C_ Quand je suis arrivé aux Beaux-arts, je faisais essentiellement de la photographie en noir et blanc mais également beaucoup de dessin. J’ai donc essayé de trouver un médium qui fasse lien entre ces deux pratiques. J’ai donc choisi la gravure en eau-forte qui offrait, comme la photographie, des niveaux de gris, les passages dans les acides, et un format proche du dessin.
Spontanément, j’ai commencé à dessiner des plantes. Je souhaitais, au début, réaliser des paysages chargés, à l’ancienne, car je trouvais que cette technique était vraiment appropriée.
Je souhaitais proposer un certain exotisme, un ailleurs. J’aime beaucoup le jardin parce que c’est également une situation qui m’est chère, un entre-deux, celui du métissage. Entre deux cultures, nord-sud, c’est aussi la situation qu’à un jardin, entre la forêt et la ville, entre le sauvage et la culture. Je pense à Le Notre, lorsqu’il réalisait ses jardins, superbement découpés à l’échelle du compas, et en face de ces jardins il y avait les loups, les ours. Il fallait inspirer la force, assujettir la nature, rationaliser ce monde violent.
C’est une sorte de reconquête du sauvage. Alain Roger en parlait très bien : «  nos autoroutes sont des cathédrales, les plus beaux points de vue sur le paysage ». Ces autoroutes sont bien souvent cachées, camouflées par un placebo végétal. Ne considérons pas nos routes et notre progrès comme des cicatrices mais bien comme des rides !
R_ Cependant, l’esthétique est le premier contact qu’offre ton travail ?
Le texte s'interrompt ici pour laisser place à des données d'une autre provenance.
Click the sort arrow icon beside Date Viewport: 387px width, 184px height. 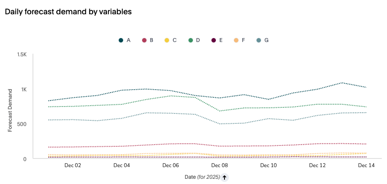coord(224,177)

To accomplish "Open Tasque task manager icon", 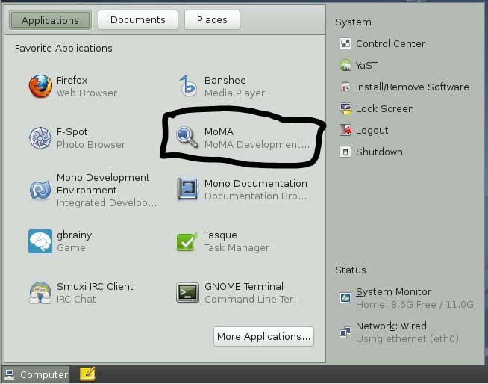I will pyautogui.click(x=187, y=241).
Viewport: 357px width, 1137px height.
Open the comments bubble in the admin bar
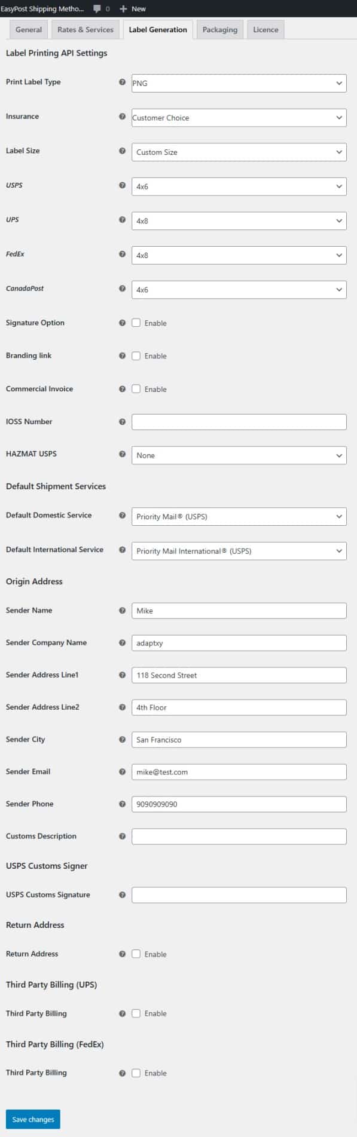[x=96, y=8]
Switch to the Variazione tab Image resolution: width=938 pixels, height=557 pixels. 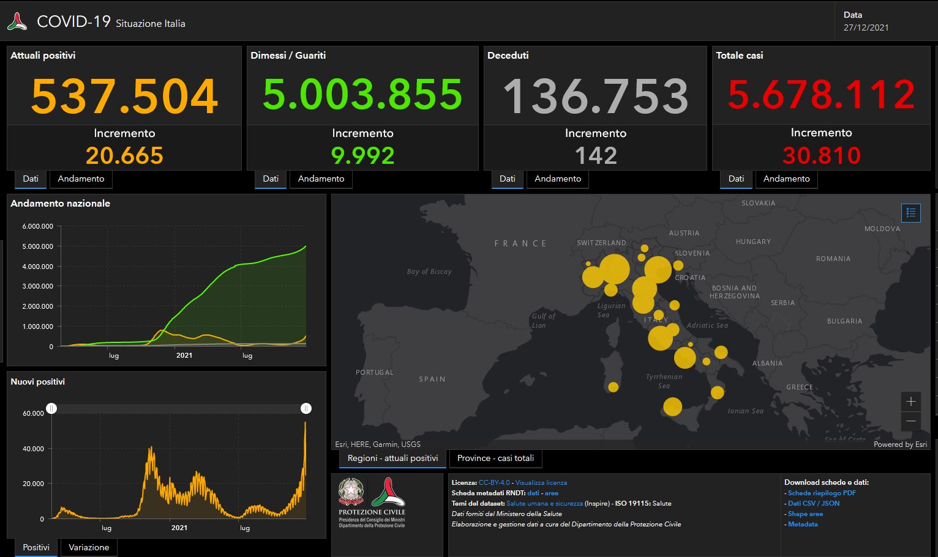pyautogui.click(x=88, y=547)
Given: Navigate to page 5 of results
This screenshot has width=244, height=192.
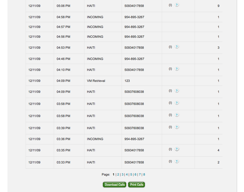Looking at the screenshot, I should pyautogui.click(x=131, y=174).

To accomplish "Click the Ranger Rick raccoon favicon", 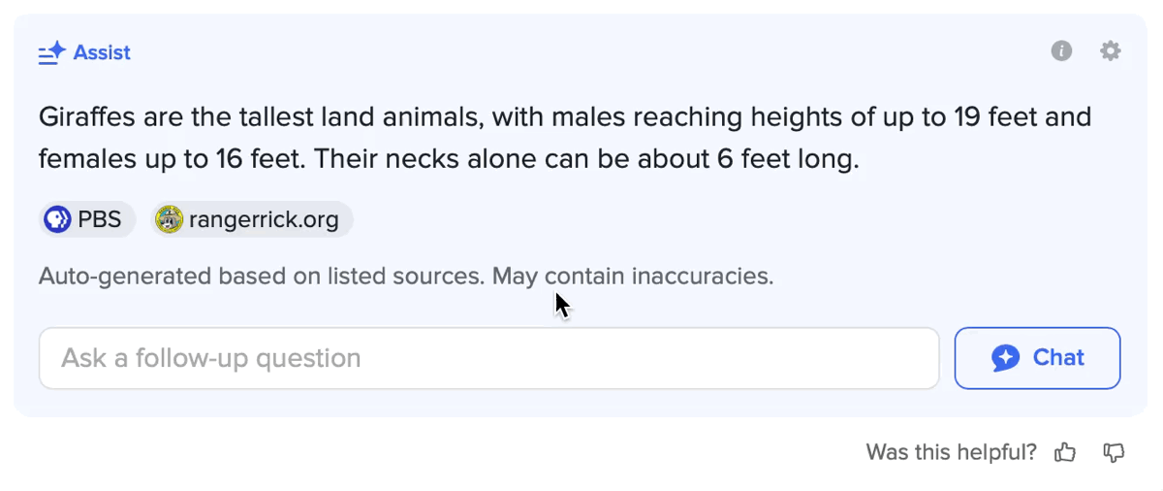I will 170,219.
C_ Oui, mais dans « l’esthétique », il y a une éthique, une morale, un challenge. Je n’arrive qu’avec un fusain, face à un espace blanc que je remplis entièrement en un temps généralement court.
J’ai vu les exposition de Ellsworth Kelly et Matisse. Pour moi, cela a été un choc superbe. Avant, j’étais comme beaucoup de monde, travaillant avec la même palette, adorant Egon Schiele et Gustav Klimt comme le Gris de paine, le jaune de Naples. Puis, J’ai lu Matisse qui parlait de la mémoire des formes. C’est pour cela que je dessine chez moi. Il faut qu’en amont tu aies travaillé tes formes pour qu’elles viennent avec le geste. C’est pour cela que j’appelle certains de mes dessins « 1 kilomètre d’encre », car il s’agit de marathons, d’une véritable course de fond.
M_ Le souffle, la respiration, le geste sont des éléments fondateurs de ta démarche mais curieux pour ceux qui approchent ton travail par le visuel, l’esthétique. Savoir que derrière il y a un exercice, un mouvement, quelque chose de très physique.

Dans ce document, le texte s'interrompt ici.